Ces deux situations soulignent l'ambiguïté du titre. Lorsque, d'abord, une femme vient réclamer un divorce et le droit d'amener sa fille de 11 ans, arrangement que son époux Nader lui refuse, il apparaît que la séparation est d'ordre conjugal. La justice déboute l'épouse qui part habiter seule ailleurs. Mais, d'un affrontement privé, Asghar Farhadi saute à un conflit social, donnant à son propos une portée beaucoup plus générale, éminemment politique.

 

Incapable de s'occuper de son vieux père atteint de la maladie d'Alzheimer, Nader doit engager une aide-soignante. Il embauche une mère de famille dans le besoin, qui accepte ce job sans l'accord de son mari, chômeur dépressif, violent, conservateur. Cette femme, Hodjat, qui vient remplir sa tâche flanquée de sa gamine, est d'abord confrontée à un dilemme : le vieillard se pisse dessus, elle doit le changer, le laver, lui ôter son pantalon, ce qui, en regard de ses convictions religieuses et des usages qu'elles impliquent, constitue un péché.

 

Hodjat commet une faute : elle laisse un moment le vieux sans surveillance. Licenciée, elle revient sonner chez son employeur pour être payée de ses heures de travail. Nader, prétextant qu'elle a manqué à ses devoirs, refuse de la dédommager, la repousse sur le palier. Elle tombe dans l'escalier. Elle dépose une plainte. Nader, dit-elle, l'aurait violentée et aurait provoqué une fausse couche.

 

C'est là que l'on se retrouve devant un juge, une seconde fois. Pour démêler l'imbroglio.

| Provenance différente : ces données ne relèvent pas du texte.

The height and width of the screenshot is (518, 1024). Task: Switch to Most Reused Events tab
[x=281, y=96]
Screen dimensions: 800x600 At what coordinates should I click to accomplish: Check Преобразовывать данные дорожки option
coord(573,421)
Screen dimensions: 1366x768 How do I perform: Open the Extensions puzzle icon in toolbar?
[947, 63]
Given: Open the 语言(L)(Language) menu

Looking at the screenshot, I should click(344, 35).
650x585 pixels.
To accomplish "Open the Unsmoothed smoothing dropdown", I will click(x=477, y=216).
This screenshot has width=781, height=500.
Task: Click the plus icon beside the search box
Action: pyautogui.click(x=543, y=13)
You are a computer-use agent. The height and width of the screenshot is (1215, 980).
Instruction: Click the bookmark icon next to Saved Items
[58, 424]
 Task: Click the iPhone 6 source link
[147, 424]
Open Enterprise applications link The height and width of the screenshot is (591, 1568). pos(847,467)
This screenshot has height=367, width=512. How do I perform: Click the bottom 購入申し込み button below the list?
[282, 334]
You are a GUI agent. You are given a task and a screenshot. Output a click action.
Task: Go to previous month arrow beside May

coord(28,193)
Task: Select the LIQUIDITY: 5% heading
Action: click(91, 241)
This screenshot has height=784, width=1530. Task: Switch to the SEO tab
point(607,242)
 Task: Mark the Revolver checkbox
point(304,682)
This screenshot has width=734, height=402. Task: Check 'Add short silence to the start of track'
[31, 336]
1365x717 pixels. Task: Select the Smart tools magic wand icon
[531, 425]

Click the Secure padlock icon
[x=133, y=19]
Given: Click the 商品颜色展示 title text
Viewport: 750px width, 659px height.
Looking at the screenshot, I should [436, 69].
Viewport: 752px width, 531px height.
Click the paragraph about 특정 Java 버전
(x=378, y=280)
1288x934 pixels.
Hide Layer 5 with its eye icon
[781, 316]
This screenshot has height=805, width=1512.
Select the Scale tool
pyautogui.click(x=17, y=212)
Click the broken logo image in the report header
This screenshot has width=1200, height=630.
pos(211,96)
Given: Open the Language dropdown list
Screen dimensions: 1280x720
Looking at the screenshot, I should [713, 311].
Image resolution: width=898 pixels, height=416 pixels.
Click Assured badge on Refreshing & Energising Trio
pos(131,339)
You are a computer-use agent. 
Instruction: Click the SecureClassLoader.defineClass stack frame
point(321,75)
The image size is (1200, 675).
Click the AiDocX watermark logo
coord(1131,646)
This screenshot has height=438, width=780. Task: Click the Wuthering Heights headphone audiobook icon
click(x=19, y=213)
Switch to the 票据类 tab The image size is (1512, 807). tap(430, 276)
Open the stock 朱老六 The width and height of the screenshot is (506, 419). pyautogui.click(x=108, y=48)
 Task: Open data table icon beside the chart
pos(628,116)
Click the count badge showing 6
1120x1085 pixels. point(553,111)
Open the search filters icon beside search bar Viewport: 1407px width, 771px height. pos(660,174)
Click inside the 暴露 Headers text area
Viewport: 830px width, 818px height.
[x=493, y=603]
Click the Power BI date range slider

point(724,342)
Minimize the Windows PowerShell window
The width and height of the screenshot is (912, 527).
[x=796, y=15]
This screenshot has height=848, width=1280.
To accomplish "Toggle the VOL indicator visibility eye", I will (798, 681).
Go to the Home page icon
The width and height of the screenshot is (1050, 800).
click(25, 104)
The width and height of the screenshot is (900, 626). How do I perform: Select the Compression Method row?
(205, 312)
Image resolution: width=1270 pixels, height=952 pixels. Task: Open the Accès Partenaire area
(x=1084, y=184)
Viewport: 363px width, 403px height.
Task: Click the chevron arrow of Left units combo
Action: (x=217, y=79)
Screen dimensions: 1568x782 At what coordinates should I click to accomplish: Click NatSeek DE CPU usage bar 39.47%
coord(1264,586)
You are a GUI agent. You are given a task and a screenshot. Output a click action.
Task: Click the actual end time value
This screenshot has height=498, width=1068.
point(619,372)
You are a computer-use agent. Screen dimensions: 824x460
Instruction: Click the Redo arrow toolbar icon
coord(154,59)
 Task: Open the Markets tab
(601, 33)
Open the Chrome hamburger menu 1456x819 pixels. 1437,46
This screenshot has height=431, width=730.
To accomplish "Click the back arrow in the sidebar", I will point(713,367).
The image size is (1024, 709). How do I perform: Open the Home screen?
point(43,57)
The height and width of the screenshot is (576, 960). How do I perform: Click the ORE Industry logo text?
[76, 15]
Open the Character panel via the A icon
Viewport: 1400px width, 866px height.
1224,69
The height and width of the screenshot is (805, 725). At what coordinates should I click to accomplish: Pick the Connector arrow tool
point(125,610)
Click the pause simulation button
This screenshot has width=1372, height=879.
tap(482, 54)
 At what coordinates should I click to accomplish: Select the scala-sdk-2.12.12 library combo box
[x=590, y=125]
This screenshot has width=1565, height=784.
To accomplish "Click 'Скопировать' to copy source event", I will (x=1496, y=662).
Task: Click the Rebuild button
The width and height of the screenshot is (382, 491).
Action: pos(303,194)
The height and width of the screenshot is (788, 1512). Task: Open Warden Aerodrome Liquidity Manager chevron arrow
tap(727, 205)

Nader savait-il qu'elle était enceinte, comme elle l'affirme ? Impossible, clame-t-il, de percevoir une grossesse chez cette femme vêtue d'un tchador. A-t-il réellement provoqué la mort de ce bébé de quatre mois et demi ? Il est menacé de prison...

 

Dès lors, de quelle "séparation" s'agit-il ? Du divorce, ô combien prégnant, entre classe aisée et classe populaire, entre traditions (superstitions, règles islamiques) et modernité (bourgeoisie, désirs d'émancipation). La femme séparée, revenue soutenir un mari dont elle espère un retour de flamme conjugale, paye la caution qui évite à Nader de se retrouver derrière les barreaux. Elle va tenter de négocier avec la femme voilée qui, de son côté, se débat entre mari revanchard et fidélité aux préceptes du Coran.

 

Le film observe (et dénonce) une cascade de mensonges et de petits arrangements. Dépeignant ces conflits exacerbés dans un pays où, détails symboliques de la vie quotidienne, les ordures se déversent dans les escaliers et les employés des stations-service ne rendent pas la monnaie, prenant soin de montrer que ces déchirements claniques se déroulent sous les yeux des enfants effarés, le film se clôt dans l'incertitude du dénouement.

 

Ours d'or 2011 à Berlin, Une séparation fonctionne sur le schéma énigmatique de La Fête du feu, où Asghar Farhadi imposait à une femme de ménage un rôle de témoin dans une dispute entre ses patrons, la femme soupçonnant son mari de la tromper avec la voisine d'en face. Les juges d'Une séparation, comme l'employée de La Fête du feu, sont otages d'un suspense, invités comme nous à adopter un point de vue, puis le point de vue inverse. Asghar Farhadi use des théâtres intimes pour distiller l'idée qu'en Iran le mensonge et la manipulation se pratiquent à tous les niveaux, que les comportements que l'on y impose méritent d'être débattus, contestés.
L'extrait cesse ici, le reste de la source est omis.